La France délocalise ses expulsions

lundi 20 avril 1998.
 

Alors que la résistance aux expulsions se renforce, La France décide d’expulser les maliens via Bruxelles. Avertis par des camarades parisiens, nous intervenons pour la première fois à l’aéroport.
Article du journal Le Soir.

Deux Maliens menottés et escortés embarqués à Zaventem

Frémissements, lundi matin, à Bruxelles-National où les passagers du vol Sabena 519 Bamako - Conakry enregistraient leurs bagages. Des membres du "collectif contre les expulsions d’étrangers" semaient la nouvelle : une quinzaine de Maliens, expulsés par les autorités françaises et en provenance de Paris, seraient du voyage. Encadrés de policiers, peut-être ligotés, voire drogués, chargés comme de la viande humaine, précisait Serge Thiry, membre de cette association de fait.

Alertés par des collègues français, les protestataires voulaient inciter les voyageurs à refuser d’embarquer dans un avion convoyant des personnes sous contrainte. La France l’a promis : il n’y aura plus de "charters" pour renvoyer dans leurs pays les immigrés clandestins. Seulement des convois par ligne régulière. Mais, le 27 mars, les passagers d’un Airbus d’Air France ont empêché l’expulsion de cinq sans-papiers vers le Mali. Depuis lors, leurs départs se font plus discrets, via l’étranger.

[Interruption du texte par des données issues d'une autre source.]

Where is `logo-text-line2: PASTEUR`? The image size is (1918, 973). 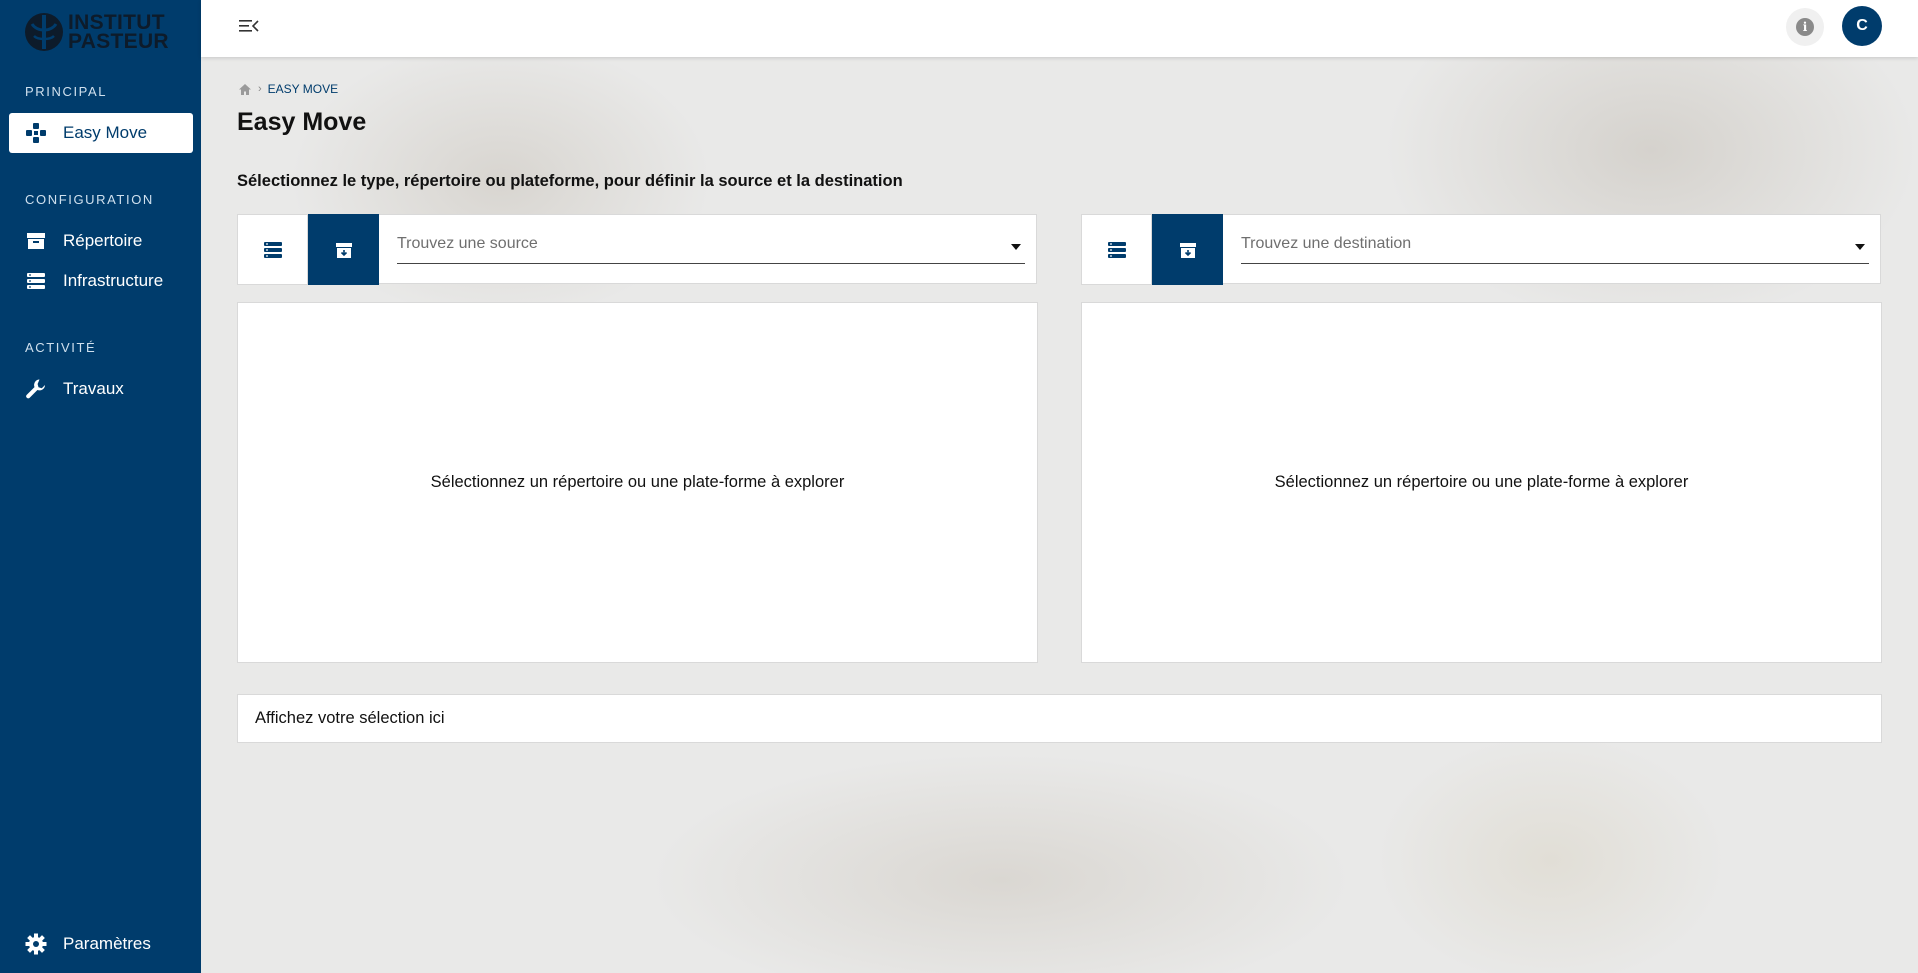 logo-text-line2: PASTEUR is located at coordinates (118, 42).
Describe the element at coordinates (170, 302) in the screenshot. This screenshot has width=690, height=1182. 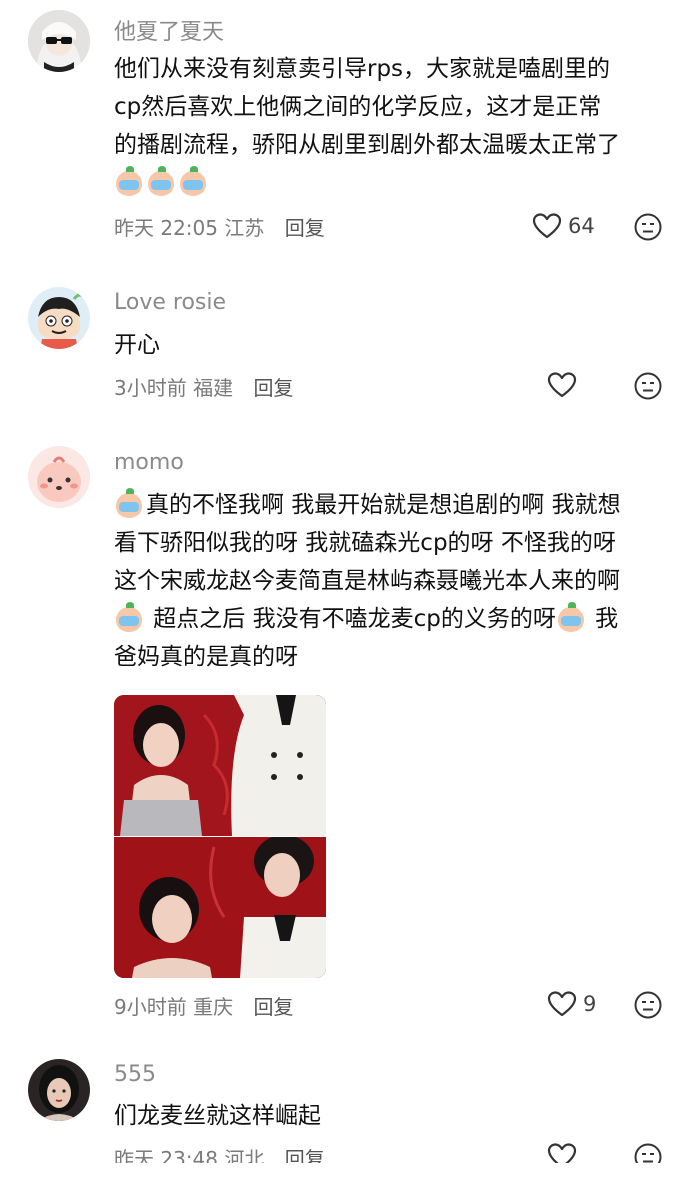
I see `username: Love rosie` at that location.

A Bruxelles-National, lundi, Issa, en voyage d’affaires, se disait décidé à refuser l’embarquement, mais il finira par embarquer, comme tout le monde : On dit qu’on coopère avec l’Afrique, mais, quand la France "donne" 8 milliards au Mali, on peut être sûr que 6 milliards lui reviennent. Il faut dire aux Africains que leur bonheur ne se trouve pas nécessairement en Europe et démanteler les bandes organisées qui les font venir ici, avec profits.

Arrive un Malien (ils seront deux) enregistré comme "DA" (déporté accompagné). Les poignets menottés derrière le dos, convoyé par deux policiers français en civil et gantés. Il crache, il se montre agressif, explique l’un d’eux. S’il se tient tranquille, nous le libérerons dans l’avion. Une mesure exigée par la sécurité aérienne. Mais l’homme, dont on nous explique qu’il menace, en malien, de faire du grabuge dans l’appareil, effraie cette femme en boubou orange. Je ne veux pas voyager avec lui, il est peut-être dangereux !

Régulièrement, la Sabena, responsable des illégaux qu’elle convoie, assure le retour au pays d’immigrés sans papiers. Et 99 fois sur 100, explique la compagnie, les déportés se calment. Sinon, ils sont embarqués sur un autre vol. Pour Patrick Charlier, directeur de la Ligue belge des droits de l’homme, ces expulsions en groupe sont inquiétantes, mais pas neuves. Avec l’intégration européenne, les pays collaborent de plus en plus.